The Mother 3 translation has been released~ GO play it now, peoples.


----------



## nastypass (Oct 12, 2008)

It could only cost you your life, and you got that for free.  ;)

(in)


----------



## Ambipom (Oct 13, 2008)

There was a club like this before, but it died.

Anyway, joining! MOTHER is one of my favorite series and always will be.


----------



## IcySapphire (Oct 13, 2008)

Take a melody,
Simple as can be
Give it some words, and
Sweet harmony
Raise your voices!
All day long now, love grows strong now
Sing a melody of
Love, oh love...

Count me in!


----------



## Alxprit (Oct 13, 2008)

I'm in, as well.
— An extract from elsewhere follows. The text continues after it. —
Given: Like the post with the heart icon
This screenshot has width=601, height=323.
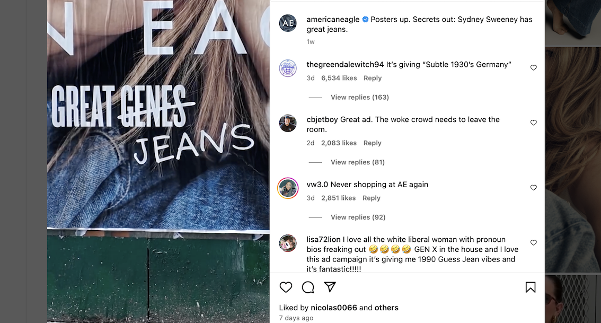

Hope this one lives forever.


----------



## Ambipom (Oct 13, 2008)

Alxprit said:


> I'm in, as well. Hope this one lives forever.


Now you're making me feel bad ;-;


----------



## Alxprit (Oct 13, 2008)

Sorry.
Really.
I won't say that again... I'm sorry...


----------



## Ambipom (Oct 13, 2008)

Alxprit said:


> Sorry.
> Really.
> I won't say that again... I'm sorry...


Naw, I'm just kiddin

Also Masked Man for SSB4.


----------



## RainbowRayquaza (Oct 14, 2008)

Joooooiiiiiiinnnn.
I finished Earthbound quite recently and it is EPIC. It's fun to ramble about it to my friends at school.
Also...
Mother 3 translation is out this week! *dies*


----------



## IcySapphire (Oct 14, 2008)

Really? What day?


----------



## Rulue (Oct 14, 2008)

According to the translation project site, there isn't a certain date, but it is this week! Yaaaaay!

Oh, count me in too. I have played Mother/Earthbound Zero and Mother 2/Earthbound, and loved those games. Randomness amuses me. I've been waiting for that translation in order to play Mother 3 :)

I just remembered now, I own a poster with all the bosses in Earthbound, which come with a local magazine @__@''


----------



## Ambipom (Oct 14, 2008)

Gosh I can't find an M3 rom anywhere.


----------



## Alxprit (Oct 23, 2008)

Haha, I'd provide it if only it were allowed.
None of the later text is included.